Would you please output only the lines from the one containing "This screenshot has width=814, height=696." through the end of the entries below, exactly as written?

(Stored data entries)
○ ○ ○
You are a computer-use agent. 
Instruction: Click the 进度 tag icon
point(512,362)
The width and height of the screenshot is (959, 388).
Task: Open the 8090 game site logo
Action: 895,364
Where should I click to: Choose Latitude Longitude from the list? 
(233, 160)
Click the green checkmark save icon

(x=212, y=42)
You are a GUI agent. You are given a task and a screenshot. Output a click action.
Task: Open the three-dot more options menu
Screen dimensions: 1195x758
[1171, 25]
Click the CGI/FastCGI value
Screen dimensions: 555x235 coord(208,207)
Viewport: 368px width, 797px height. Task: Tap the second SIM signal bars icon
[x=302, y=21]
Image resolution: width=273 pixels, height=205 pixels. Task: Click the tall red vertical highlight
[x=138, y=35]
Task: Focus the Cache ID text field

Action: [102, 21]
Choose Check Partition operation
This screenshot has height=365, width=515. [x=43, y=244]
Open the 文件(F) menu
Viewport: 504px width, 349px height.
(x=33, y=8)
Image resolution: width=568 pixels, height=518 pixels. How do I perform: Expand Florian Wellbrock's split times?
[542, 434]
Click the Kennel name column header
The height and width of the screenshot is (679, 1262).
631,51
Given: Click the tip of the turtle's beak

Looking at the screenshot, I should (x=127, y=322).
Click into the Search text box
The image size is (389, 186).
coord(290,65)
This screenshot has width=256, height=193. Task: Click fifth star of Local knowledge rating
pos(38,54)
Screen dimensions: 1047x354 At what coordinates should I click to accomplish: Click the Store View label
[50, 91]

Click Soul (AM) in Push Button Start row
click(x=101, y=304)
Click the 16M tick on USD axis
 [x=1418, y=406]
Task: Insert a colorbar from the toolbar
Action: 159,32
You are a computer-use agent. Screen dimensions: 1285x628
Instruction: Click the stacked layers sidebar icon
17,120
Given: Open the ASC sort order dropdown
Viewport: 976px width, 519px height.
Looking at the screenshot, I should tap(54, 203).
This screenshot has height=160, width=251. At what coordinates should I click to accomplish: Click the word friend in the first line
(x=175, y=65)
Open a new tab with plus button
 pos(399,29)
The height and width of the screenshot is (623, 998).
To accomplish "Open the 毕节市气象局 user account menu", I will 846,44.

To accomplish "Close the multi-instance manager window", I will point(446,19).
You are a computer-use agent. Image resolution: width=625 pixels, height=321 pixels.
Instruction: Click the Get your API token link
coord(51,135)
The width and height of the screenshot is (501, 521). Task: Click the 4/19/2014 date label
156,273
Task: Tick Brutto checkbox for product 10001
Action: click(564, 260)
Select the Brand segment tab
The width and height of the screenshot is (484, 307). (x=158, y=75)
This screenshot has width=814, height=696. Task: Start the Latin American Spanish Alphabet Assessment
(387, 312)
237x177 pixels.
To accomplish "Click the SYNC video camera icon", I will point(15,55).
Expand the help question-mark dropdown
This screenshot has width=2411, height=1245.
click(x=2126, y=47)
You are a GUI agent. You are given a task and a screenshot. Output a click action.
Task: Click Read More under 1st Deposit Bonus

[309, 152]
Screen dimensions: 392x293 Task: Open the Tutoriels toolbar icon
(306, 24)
○ ○ ○
THE ANSWER:
This screenshot has width=814, height=696. Task: Start the Latin American Spanish Alphabet Assessment
(387, 312)
237x177 pixels.
To accomplish "Click the SYNC video camera icon", I will point(15,55).
Expand the help question-mark dropdown
This screenshot has width=2411, height=1245.
click(x=2126, y=47)
You are a GUI agent. You are given a task and a screenshot. Output a click action.
Task: Click Read More under 1st Deposit Bonus

[309, 152]
Screen dimensions: 392x293 Task: Open the Tutoriels toolbar icon
(306, 24)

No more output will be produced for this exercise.